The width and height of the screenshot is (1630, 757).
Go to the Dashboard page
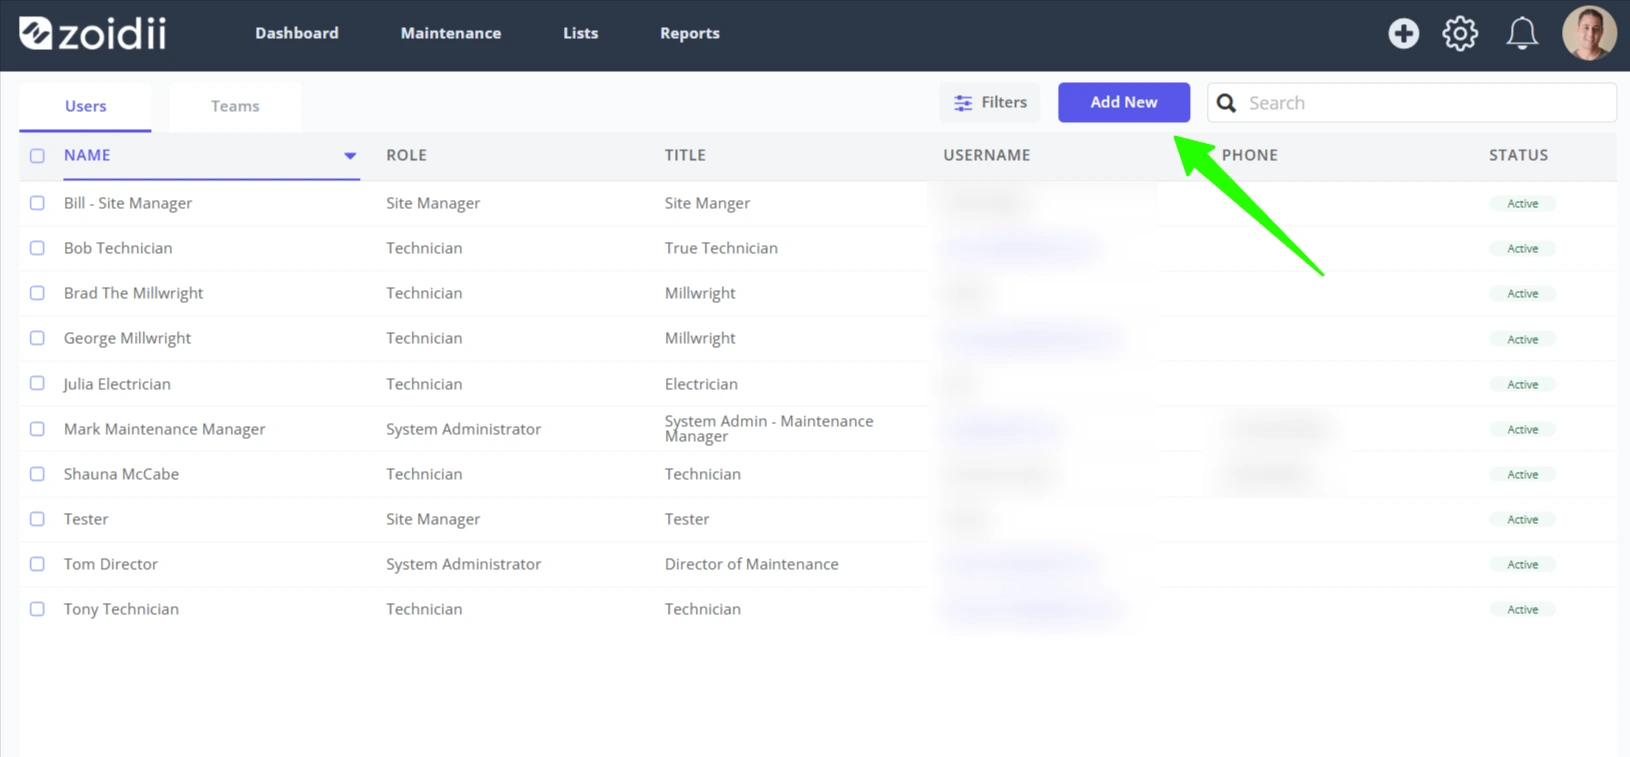(x=297, y=33)
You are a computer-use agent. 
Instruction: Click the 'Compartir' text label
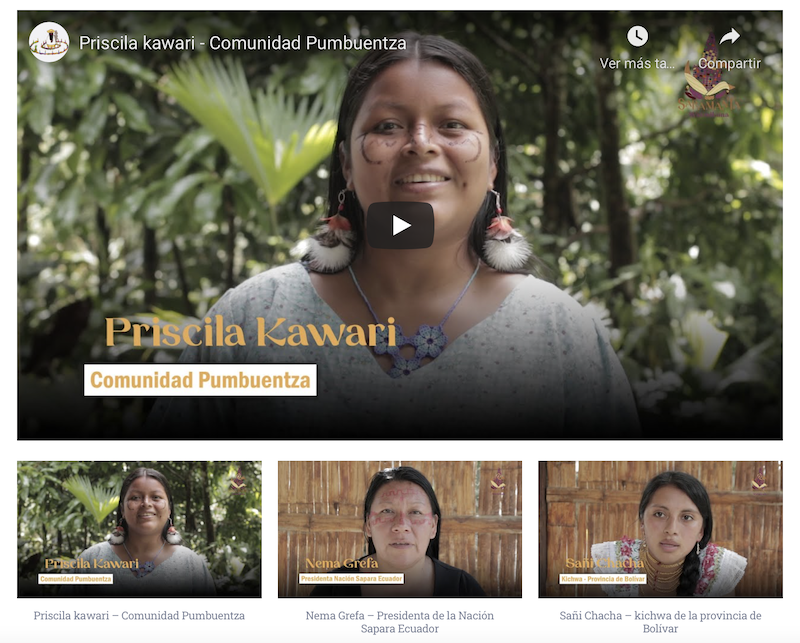pos(730,63)
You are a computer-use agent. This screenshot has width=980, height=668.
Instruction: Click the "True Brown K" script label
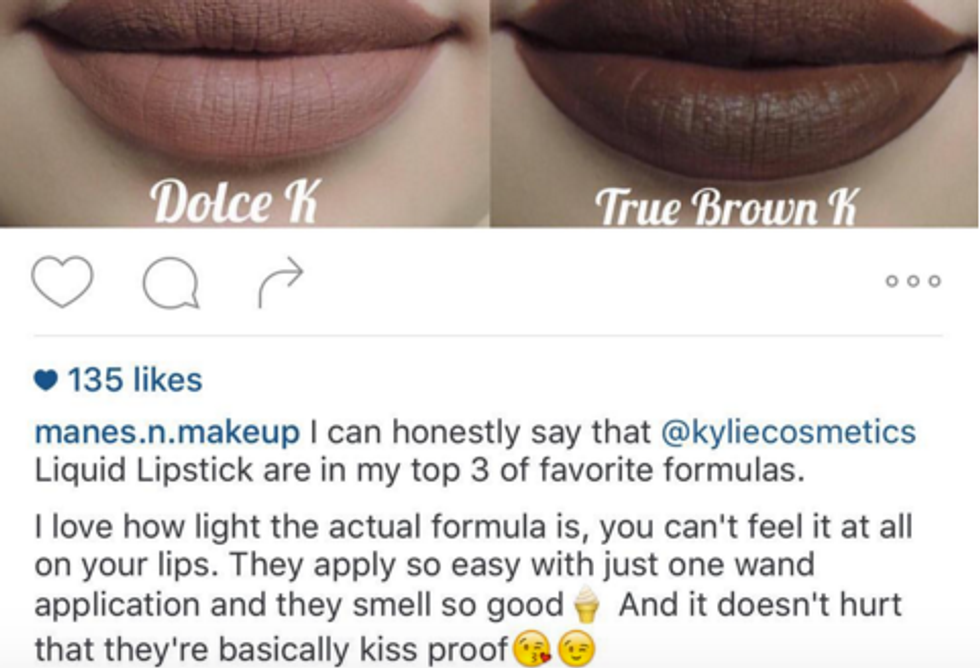(726, 207)
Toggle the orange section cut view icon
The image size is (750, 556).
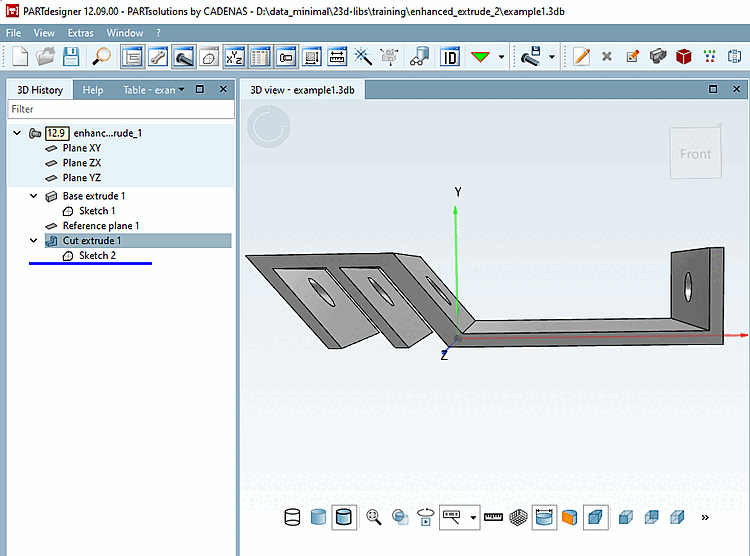tap(569, 517)
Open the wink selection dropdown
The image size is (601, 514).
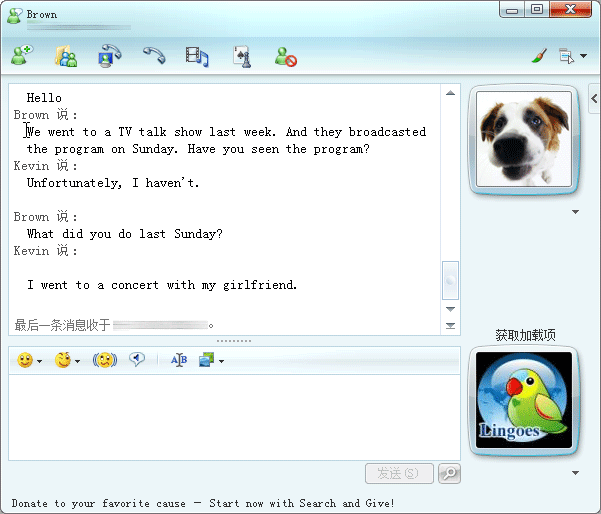click(77, 361)
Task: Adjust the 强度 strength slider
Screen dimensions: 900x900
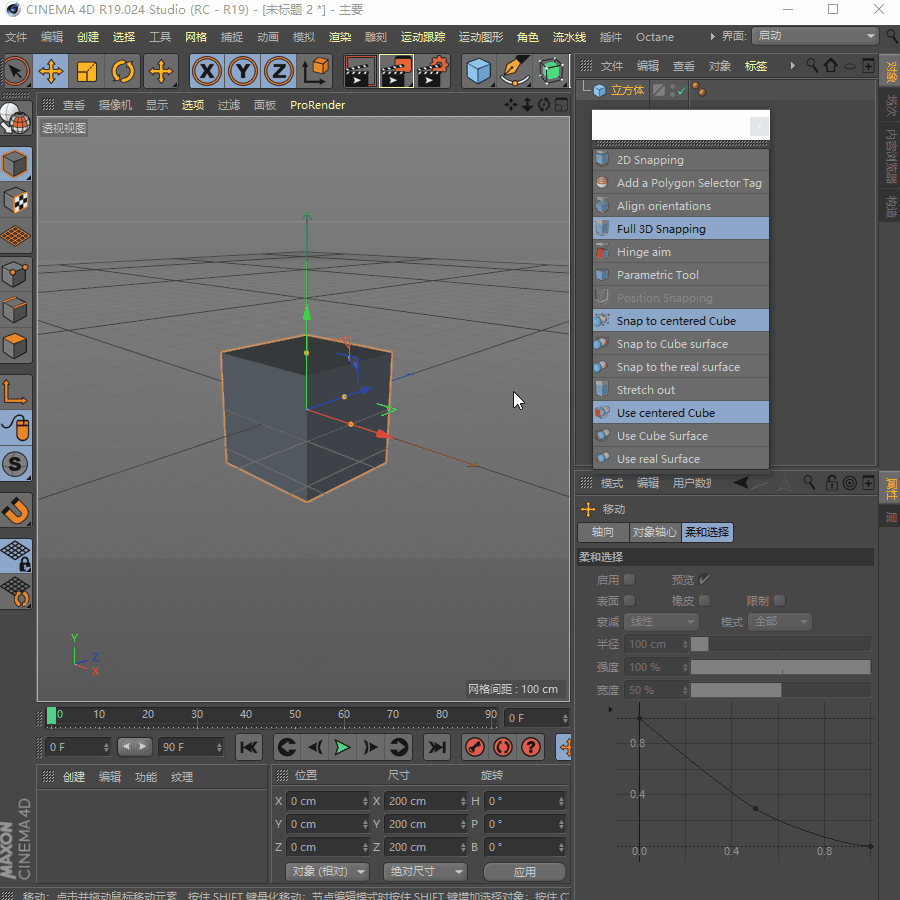Action: point(780,667)
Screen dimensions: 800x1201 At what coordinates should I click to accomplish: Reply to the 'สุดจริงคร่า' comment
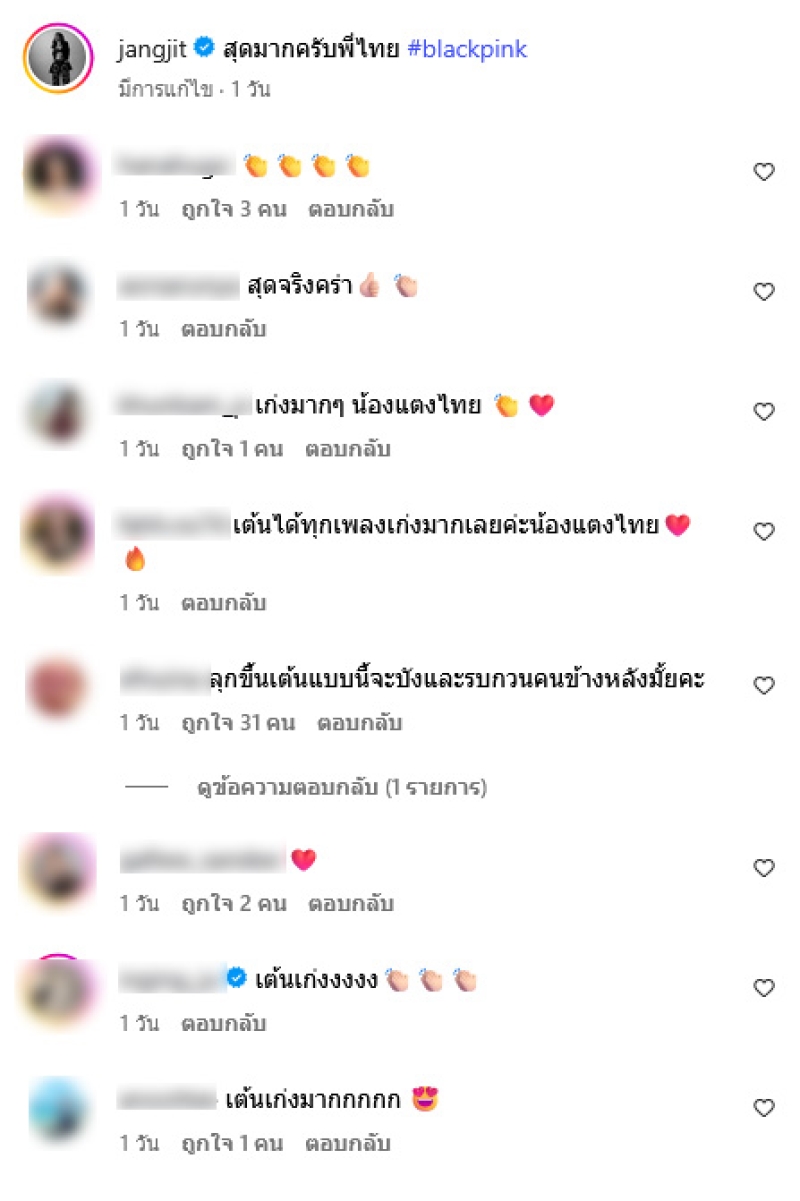[223, 329]
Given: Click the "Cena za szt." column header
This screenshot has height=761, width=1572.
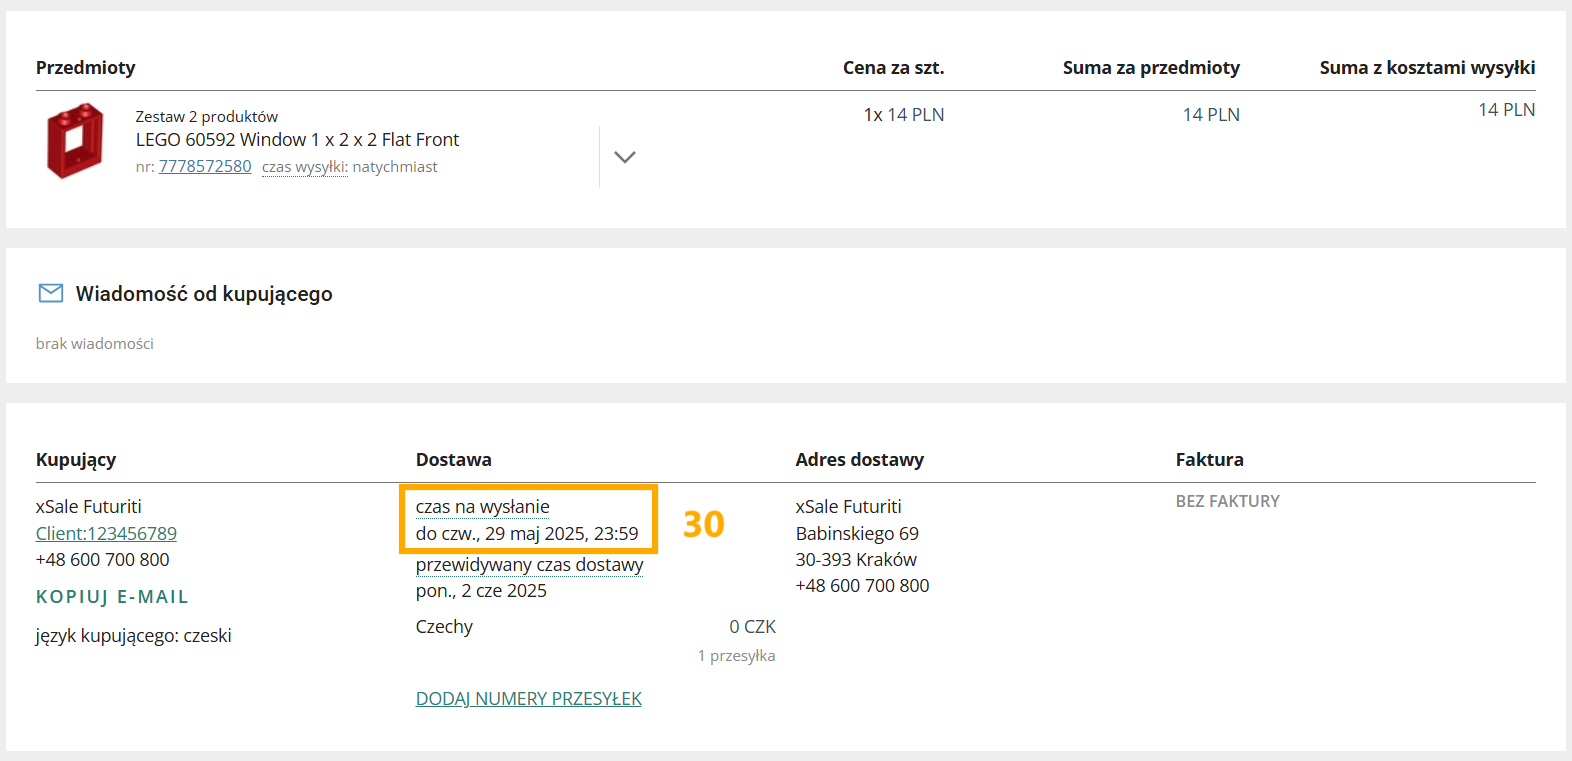Looking at the screenshot, I should click(x=893, y=68).
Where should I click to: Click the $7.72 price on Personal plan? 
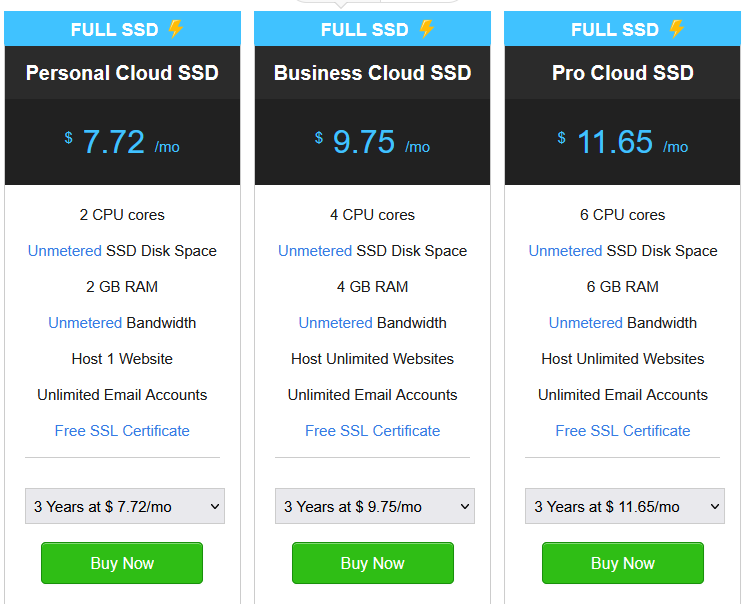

Exercise> From the first record to the last, transcribe everything exactly but drop the pictures.

Answer space>
The width and height of the screenshot is (1630, 757).
Go to the Dashboard page
(x=297, y=33)
You are a computer-use agent. 
Instruction: Click the 'Compartir' text label
pos(730,63)
You are a computer-use agent. This screenshot has width=980, height=668.
Instruction: Click the "True Brown K" script label
(726, 207)
Toggle the orange section cut view icon
The image size is (750, 556).
tap(569, 517)
Open the wink selection dropdown
The image size is (601, 514).
click(77, 361)
Task: Adjust the 强度 strength slider
Screen dimensions: 900x900
Action: point(780,667)
Screen dimensions: 800x1201 At what coordinates should I click to accomplish: Reply to the 'สุดจริงคร่า' comment
[223, 329]
Given: Click the "Cena za szt." column header
This screenshot has height=761, width=1572.
Looking at the screenshot, I should click(x=893, y=68).
Where should I click to: Click the $7.72 price on Personal plan? 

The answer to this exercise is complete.